Лиловая кружка. Газетно-сетевой сериал - страница 11
– А почему ты не пьёшь растворимый? – спросил я однажды в середине 60-х, когда растворимый кофе считался в советском обществе таким же признаком респектабельности, как в 70-х – кримплен (произносимый повсюду однако «кремплин»). Тётка была от бога бухгалтером (при том, что все её три сестры прожили жизнь учителями) – служила, не имея высшего образования (!), главбухом «Ленмостотреста» и могла себе эту не столько роскошь, сколько дефицит позволить.
– Что б я?! Пила этот капрон?! – в своей характерной манере, с приписком, фальцетнула тётя Нина, остановившись на полпути и вперив в меня свой обворожительный насмешливый взгляд. Посмотрела так с треть минуты – и пошла себе дальше, вертя по-прежнему ручку кофейной «шарманки». Я был ошарашен. Рушились все мои представления о прекрасном и недосягаемом. Точно так же, как их остатки рухнули десятилетие спустя, когда всё так же обворожительная тётя Нина высказалась по поводу неимоверно модного «кремплина»:
– Что б я? Надела платье из того, из чего в Европе шьют чехлы на диваны?!
Кто помнит популярность и дефицит этой ткани, которую, доставая любыми правдами и неправдами, носила вся страна, причём – «на выход», поймёт степень моего потрясения.
Когда тётка завершала утренний туалет, а закипевший на газовой плите кофе доходил точно до кромки джезвы, едва заметно над нею вспучиваясь, она снимала его с огня, наливала в расписную чашку и неспешно строила фирменный бутерброд. Никаких нашинкованных на заводе буханок тогда ещё не продавалось, поэтому она сама отрезала тонкий ломтик душистого ленинградского, ни с чем не сравнимого по вкусу и аромату хлеба и клала на него равной толщины пластик остуженного сливочного масла. Чашка кофе и такой бутерброд и были её каждодневным завтраком.

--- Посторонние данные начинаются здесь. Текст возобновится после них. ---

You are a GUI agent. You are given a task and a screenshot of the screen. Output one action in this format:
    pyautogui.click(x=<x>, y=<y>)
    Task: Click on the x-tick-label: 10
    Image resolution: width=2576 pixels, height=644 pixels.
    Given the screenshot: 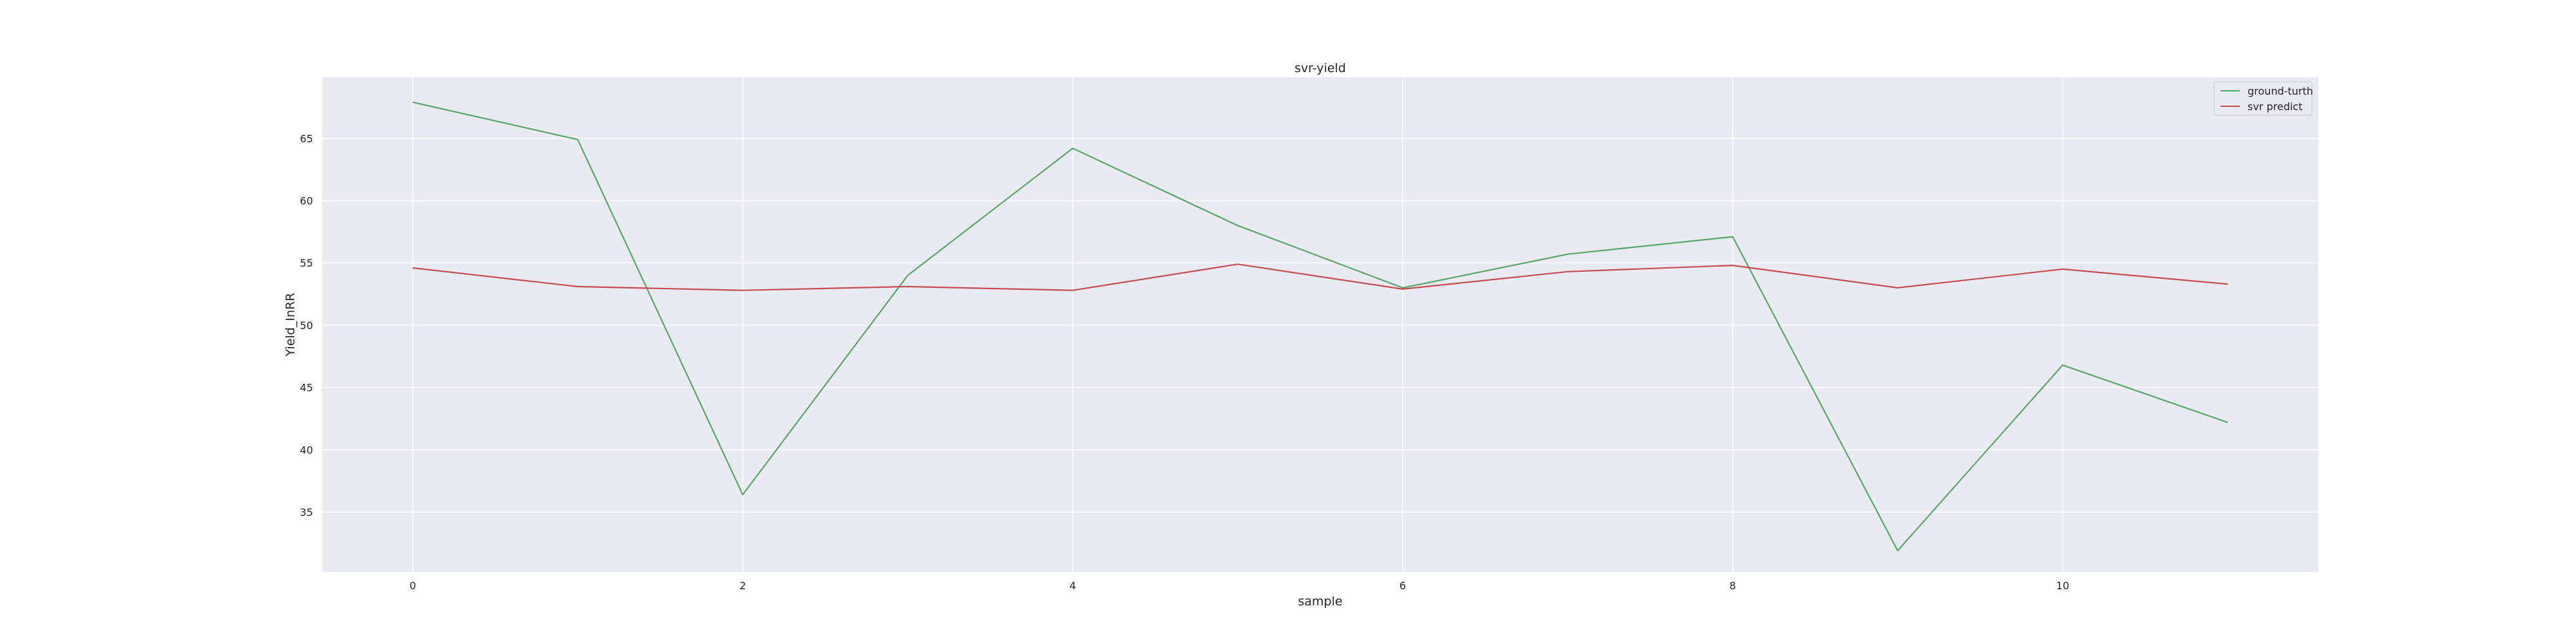 What is the action you would take?
    pyautogui.click(x=2062, y=586)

Я кофе практически не пью – и не потому, что, вслед за тётей Ниной, презираю растворимый «капрон» (вовсе нет) или ленюсь обжаривать его и молоть, а потом виртуозно, как она, варить его в медной джезве, нет, просто для меня, азиата до мозга костей, кофе вовсе не мой напиток. Поэтому я налил утром первого рабочего дня себе чаю и сделал только «тёти-Нинин бутерброд»: хлеб и масло непременно одинаковой толщины. И с этим в желудке отправился на работу.
Первый день выдался нервным: мне то и дело казалось, что делаю что-то не так, хотя Манон успокаивал и заверял: всё нормально. О еде вспомнил лишь по сигналу желудка после пяти вечера, когда сменился с поста в торговом зале. Принёс из холодильника мою любимую гречечку, поставил в микроволновку и только тут вспомнил, что не спросил, что с ней делать. Мимо шмыгнули курить на крыльцо продавщицы, но оказалось, что у них наверху микроволновка другой модели и что делать с этой они тоже не знают.
Можно, конечно, попробовать методом тыка: он эффективен при соблюдении осторожности. Поэтому поставил излучение на среднее, а время – на две минуты. Каша стала чуть тёплой, но больше я рисковать не решился, такою и пообедал. А когда вечером прощались с уходившим домой Маноном, спросил у него, то оказалось, что время я ставил правильно, а вот излучение надо на самый предел.
Утром, умывшись, я так и сделал. И выбросил то, что спеклось в прогоревшем на днище контейнере – хорошо, что к приходу администратора вентиляция почти вытянула запах гари.
Совет Манона не имел у этому казусу никакого отношения. Это я шляпа! Оказывается, как прочитал, ища разгадку, в интернете, разогревать пищу надо в контейнере либо со снятой, либо хотя бы с приоткрытой крышкой, – а я наоборот закрыл её поплотнее. Контейнер я выбросил вместе с останками каши. А с новым подобного уже не случалось.